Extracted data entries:
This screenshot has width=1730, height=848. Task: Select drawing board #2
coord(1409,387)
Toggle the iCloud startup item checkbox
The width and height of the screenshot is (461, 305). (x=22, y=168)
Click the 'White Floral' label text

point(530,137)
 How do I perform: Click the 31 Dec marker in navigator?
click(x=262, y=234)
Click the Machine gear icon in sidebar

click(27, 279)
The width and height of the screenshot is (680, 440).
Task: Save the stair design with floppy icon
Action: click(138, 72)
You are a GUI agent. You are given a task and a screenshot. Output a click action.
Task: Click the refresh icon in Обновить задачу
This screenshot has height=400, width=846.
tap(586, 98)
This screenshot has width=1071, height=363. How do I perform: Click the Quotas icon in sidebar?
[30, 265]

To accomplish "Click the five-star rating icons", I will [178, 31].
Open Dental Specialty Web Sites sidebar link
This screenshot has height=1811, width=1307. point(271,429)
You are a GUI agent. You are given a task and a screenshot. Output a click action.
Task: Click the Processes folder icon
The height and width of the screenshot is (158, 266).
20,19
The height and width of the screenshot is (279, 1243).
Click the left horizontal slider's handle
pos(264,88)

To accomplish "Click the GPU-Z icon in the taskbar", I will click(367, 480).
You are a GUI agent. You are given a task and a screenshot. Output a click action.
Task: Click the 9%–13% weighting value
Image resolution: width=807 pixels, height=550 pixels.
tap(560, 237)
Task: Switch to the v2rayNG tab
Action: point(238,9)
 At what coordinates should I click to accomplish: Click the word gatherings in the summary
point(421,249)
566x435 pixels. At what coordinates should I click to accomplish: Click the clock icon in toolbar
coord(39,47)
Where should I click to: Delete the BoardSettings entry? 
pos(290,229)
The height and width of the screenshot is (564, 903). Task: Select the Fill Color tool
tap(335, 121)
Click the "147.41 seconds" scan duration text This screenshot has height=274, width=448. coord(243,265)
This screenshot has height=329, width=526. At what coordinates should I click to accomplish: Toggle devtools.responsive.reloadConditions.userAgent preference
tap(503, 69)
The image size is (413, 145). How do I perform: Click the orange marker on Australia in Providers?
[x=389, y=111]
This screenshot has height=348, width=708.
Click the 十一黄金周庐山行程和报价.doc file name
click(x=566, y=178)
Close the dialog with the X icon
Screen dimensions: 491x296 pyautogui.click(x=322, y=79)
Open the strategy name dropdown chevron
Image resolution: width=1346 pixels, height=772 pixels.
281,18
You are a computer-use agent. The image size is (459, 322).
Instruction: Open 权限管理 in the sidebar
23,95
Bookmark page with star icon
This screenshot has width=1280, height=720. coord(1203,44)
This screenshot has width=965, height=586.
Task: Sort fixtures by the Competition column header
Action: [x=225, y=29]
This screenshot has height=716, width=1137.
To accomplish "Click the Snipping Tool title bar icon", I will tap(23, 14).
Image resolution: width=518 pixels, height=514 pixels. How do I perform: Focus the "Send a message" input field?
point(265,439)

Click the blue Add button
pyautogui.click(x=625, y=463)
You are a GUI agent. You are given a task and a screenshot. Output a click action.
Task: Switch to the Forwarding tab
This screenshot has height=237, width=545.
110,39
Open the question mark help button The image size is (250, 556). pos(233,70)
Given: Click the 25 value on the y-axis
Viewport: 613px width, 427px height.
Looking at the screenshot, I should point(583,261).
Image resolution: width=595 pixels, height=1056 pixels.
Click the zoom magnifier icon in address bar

Work instructions: Quote all of the rows above verbatim, with no changes.

Solution for this task:
This screenshot has width=1730, height=848. Task: Select drawing board #2
coord(1409,387)
Toggle the iCloud startup item checkbox
The width and height of the screenshot is (461, 305). (x=22, y=168)
Click the 'White Floral' label text

point(530,137)
 How do I perform: Click the 31 Dec marker in navigator?
click(x=262, y=234)
Click the Machine gear icon in sidebar

click(27, 279)
The width and height of the screenshot is (680, 440).
Task: Save the stair design with floppy icon
Action: click(138, 72)
You are a GUI agent. You are given a task and a screenshot. Output a click action.
Task: Click the refresh icon in Обновить задачу
This screenshot has height=400, width=846.
tap(586, 98)
This screenshot has width=1071, height=363. How do I perform: Click the Quotas icon in sidebar?
[30, 265]

To accomplish "Click the five-star rating icons", I will [178, 31].
Open Dental Specialty Web Sites sidebar link
This screenshot has height=1811, width=1307. point(271,429)
You are a GUI agent. You are given a task and a screenshot. Output a click action.
Task: Click the Processes folder icon
The height and width of the screenshot is (158, 266).
20,19
The height and width of the screenshot is (279, 1243).
Click the left horizontal slider's handle
pos(264,88)

To accomplish "Click the GPU-Z icon in the taskbar", I will click(367, 480).
You are a GUI agent. You are given a task and a screenshot. Output a click action.
Task: Click the 9%–13% weighting value
Image resolution: width=807 pixels, height=550 pixels.
tap(560, 237)
Task: Switch to the v2rayNG tab
Action: point(238,9)
 At what coordinates should I click to accomplish: Click the word gatherings in the summary
point(421,249)
566x435 pixels. At what coordinates should I click to accomplish: Click the clock icon in toolbar
coord(39,47)
Where should I click to: Delete the BoardSettings entry? 
pos(290,229)
The height and width of the screenshot is (564, 903). Task: Select the Fill Color tool
tap(335, 121)
Click the "147.41 seconds" scan duration text This screenshot has height=274, width=448. coord(243,265)
This screenshot has height=329, width=526. At what coordinates should I click to accomplish: Toggle devtools.responsive.reloadConditions.userAgent preference
tap(503, 69)
The image size is (413, 145). How do I perform: Click the orange marker on Australia in Providers?
[x=389, y=111]
This screenshot has height=348, width=708.
Click the 十一黄金周庐山行程和报价.doc file name
click(x=566, y=178)
Close the dialog with the X icon
Screen dimensions: 491x296 pyautogui.click(x=322, y=79)
Open the strategy name dropdown chevron
Image resolution: width=1346 pixels, height=772 pixels.
281,18
You are a computer-use agent. The image size is (459, 322).
Instruction: Open 权限管理 in the sidebar
23,95
Bookmark page with star icon
This screenshot has width=1280, height=720. coord(1203,44)
This screenshot has width=965, height=586.
Task: Sort fixtures by the Competition column header
Action: [x=225, y=29]
This screenshot has height=716, width=1137.
To accomplish "Click the Snipping Tool title bar icon", I will tap(23, 14).
Image resolution: width=518 pixels, height=514 pixels. How do I perform: Focus the "Send a message" input field?
point(265,439)

Click the blue Add button
pyautogui.click(x=625, y=463)
You are a GUI agent. You are given a task and a screenshot. Output a click action.
Task: Switch to the Forwarding tab
This screenshot has height=237, width=545.
110,39
Open the question mark help button The image size is (250, 556). pos(233,70)
Given: Click the 25 value on the y-axis
Viewport: 613px width, 427px height.
Looking at the screenshot, I should point(583,261).
Image resolution: width=595 pixels, height=1056 pixels.
Click the zoom magnifier icon in address bar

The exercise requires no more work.